Activity: Among the entries below, find the lines with the word "Like" and return them.

(Collected data entries)
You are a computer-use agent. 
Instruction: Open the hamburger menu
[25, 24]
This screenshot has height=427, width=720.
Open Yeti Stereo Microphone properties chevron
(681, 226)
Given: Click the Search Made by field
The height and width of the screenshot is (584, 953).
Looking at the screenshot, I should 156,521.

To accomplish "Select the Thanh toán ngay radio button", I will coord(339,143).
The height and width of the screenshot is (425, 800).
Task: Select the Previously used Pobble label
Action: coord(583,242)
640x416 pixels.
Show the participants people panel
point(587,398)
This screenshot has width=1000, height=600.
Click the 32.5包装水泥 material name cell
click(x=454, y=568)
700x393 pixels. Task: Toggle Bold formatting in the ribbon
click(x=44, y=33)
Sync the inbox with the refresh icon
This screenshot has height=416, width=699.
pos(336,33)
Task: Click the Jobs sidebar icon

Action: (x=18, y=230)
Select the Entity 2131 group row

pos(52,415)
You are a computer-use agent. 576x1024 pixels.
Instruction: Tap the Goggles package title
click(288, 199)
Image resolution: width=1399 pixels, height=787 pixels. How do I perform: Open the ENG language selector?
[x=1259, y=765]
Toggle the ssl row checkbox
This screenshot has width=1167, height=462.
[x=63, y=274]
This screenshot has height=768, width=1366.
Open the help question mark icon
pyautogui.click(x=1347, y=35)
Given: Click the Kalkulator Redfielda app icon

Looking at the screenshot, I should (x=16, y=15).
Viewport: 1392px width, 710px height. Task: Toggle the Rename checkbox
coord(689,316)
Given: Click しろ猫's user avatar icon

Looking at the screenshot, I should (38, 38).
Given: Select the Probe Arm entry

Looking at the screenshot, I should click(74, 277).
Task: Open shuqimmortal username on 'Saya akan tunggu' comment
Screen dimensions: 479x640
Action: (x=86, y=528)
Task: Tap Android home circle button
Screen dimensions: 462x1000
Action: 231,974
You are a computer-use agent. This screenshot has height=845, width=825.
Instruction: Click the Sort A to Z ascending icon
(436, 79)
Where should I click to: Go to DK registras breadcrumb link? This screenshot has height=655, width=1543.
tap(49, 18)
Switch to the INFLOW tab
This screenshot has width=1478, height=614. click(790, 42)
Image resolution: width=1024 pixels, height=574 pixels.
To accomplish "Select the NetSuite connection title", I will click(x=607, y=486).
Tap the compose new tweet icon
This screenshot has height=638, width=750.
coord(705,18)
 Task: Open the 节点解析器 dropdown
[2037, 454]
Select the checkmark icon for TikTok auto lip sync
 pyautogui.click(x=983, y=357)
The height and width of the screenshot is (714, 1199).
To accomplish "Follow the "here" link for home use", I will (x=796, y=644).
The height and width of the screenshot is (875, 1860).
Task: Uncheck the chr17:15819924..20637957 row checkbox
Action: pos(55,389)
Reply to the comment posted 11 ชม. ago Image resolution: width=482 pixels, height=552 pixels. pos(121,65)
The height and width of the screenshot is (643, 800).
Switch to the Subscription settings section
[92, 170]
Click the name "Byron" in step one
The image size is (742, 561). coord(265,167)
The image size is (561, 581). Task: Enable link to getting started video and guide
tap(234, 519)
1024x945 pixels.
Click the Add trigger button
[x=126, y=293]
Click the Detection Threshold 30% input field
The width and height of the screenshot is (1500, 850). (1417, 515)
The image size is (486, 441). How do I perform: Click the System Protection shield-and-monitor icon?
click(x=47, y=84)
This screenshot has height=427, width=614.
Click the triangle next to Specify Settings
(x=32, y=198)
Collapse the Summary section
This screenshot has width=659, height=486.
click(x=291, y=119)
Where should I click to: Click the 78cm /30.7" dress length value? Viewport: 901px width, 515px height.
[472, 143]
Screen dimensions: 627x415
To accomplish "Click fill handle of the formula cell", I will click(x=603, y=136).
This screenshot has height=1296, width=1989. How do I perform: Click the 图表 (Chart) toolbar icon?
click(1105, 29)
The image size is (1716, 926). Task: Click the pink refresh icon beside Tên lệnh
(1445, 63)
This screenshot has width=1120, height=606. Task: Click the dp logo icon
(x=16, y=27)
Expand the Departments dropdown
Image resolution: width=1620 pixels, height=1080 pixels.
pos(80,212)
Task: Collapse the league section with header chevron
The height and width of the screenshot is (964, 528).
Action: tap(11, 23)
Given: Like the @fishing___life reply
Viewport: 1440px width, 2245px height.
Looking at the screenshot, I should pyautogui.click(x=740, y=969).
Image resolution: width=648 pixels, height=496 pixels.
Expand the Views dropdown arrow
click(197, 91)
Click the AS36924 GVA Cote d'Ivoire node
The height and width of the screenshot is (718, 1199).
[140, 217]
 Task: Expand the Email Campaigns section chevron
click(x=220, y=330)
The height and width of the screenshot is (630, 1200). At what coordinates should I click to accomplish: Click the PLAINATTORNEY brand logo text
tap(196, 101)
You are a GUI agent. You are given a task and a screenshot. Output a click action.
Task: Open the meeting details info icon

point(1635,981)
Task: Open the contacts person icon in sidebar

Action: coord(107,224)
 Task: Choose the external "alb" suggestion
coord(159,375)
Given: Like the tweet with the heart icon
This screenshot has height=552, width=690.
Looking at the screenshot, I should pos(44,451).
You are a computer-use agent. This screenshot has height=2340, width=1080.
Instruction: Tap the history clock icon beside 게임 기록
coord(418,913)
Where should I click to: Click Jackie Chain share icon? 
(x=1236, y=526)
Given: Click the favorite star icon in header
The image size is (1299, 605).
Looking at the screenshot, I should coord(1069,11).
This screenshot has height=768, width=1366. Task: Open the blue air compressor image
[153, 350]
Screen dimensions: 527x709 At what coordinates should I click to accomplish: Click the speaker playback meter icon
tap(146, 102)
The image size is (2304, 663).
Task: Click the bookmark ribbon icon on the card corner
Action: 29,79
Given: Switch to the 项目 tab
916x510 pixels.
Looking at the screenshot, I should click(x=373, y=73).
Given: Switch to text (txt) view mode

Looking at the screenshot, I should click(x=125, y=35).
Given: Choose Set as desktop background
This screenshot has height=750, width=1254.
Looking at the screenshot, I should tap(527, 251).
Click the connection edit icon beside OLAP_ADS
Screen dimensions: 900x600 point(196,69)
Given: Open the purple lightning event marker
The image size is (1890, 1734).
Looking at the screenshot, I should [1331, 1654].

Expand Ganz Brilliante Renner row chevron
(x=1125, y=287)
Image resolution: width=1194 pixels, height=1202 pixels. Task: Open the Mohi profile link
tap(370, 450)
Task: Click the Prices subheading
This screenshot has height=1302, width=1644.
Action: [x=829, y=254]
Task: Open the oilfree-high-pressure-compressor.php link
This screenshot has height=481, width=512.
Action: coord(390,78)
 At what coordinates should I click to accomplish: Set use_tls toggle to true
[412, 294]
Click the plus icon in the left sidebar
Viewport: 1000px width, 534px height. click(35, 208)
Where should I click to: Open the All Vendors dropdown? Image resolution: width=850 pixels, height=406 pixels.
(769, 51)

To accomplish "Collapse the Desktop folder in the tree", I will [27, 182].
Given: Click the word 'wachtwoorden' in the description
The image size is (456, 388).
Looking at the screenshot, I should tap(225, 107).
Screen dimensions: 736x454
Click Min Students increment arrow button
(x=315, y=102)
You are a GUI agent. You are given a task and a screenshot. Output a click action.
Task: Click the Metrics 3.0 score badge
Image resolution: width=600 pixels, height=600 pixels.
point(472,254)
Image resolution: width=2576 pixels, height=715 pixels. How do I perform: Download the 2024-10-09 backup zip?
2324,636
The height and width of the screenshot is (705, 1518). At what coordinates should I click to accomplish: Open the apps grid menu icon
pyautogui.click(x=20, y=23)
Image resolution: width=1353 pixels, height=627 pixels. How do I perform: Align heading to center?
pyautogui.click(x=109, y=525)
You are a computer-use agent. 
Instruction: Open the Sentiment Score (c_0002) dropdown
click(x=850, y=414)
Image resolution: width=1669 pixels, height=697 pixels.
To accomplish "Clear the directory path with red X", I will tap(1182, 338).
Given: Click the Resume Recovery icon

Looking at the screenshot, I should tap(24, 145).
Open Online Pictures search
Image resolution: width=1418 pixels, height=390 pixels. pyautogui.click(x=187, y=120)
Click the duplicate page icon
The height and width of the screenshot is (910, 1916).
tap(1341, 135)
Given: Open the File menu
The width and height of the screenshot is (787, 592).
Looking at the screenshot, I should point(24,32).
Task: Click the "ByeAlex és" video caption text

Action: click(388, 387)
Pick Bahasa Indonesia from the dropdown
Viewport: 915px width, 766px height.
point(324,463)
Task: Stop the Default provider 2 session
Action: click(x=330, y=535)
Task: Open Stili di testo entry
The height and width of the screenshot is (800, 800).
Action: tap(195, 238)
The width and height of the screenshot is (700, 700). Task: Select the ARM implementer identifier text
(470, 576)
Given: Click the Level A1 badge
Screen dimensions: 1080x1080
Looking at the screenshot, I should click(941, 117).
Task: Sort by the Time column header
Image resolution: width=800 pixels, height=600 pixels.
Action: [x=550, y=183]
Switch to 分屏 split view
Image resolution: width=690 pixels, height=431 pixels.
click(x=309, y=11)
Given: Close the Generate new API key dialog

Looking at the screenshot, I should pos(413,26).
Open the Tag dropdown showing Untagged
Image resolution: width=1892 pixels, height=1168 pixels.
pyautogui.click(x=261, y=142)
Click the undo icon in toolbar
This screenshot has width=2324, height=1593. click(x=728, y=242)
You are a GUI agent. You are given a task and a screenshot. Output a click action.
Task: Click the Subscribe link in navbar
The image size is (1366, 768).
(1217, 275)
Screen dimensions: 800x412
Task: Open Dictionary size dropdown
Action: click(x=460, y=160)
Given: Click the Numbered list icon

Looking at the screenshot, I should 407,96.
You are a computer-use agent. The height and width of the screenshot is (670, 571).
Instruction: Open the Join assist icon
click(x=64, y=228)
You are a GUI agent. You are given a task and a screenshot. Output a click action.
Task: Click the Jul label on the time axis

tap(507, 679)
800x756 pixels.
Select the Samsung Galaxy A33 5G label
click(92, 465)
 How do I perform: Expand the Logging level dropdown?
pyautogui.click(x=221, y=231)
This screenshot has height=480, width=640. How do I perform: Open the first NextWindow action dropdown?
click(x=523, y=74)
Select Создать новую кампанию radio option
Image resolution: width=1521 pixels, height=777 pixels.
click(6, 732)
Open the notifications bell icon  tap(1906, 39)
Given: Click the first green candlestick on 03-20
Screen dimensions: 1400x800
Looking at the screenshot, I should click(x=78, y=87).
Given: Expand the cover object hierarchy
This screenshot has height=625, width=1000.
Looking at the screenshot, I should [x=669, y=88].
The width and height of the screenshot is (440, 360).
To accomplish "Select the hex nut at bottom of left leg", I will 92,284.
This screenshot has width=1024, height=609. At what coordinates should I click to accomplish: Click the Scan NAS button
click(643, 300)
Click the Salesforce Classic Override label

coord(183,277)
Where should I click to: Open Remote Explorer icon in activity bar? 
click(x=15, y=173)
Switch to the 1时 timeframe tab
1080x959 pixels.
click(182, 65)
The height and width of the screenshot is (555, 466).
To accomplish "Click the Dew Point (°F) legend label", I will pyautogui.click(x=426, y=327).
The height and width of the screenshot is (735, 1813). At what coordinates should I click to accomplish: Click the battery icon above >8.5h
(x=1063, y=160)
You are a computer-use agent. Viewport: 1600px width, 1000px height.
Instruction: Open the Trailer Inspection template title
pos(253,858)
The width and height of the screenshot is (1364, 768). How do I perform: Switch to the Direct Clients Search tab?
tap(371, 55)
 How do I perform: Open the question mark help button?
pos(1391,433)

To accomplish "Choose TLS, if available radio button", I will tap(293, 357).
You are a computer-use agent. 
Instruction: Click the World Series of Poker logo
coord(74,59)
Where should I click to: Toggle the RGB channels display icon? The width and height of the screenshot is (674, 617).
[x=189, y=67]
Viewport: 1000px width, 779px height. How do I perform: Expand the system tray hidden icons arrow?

Output below:
Given: Like the @fishing___life reply
Given: Like the tweet with the heart icon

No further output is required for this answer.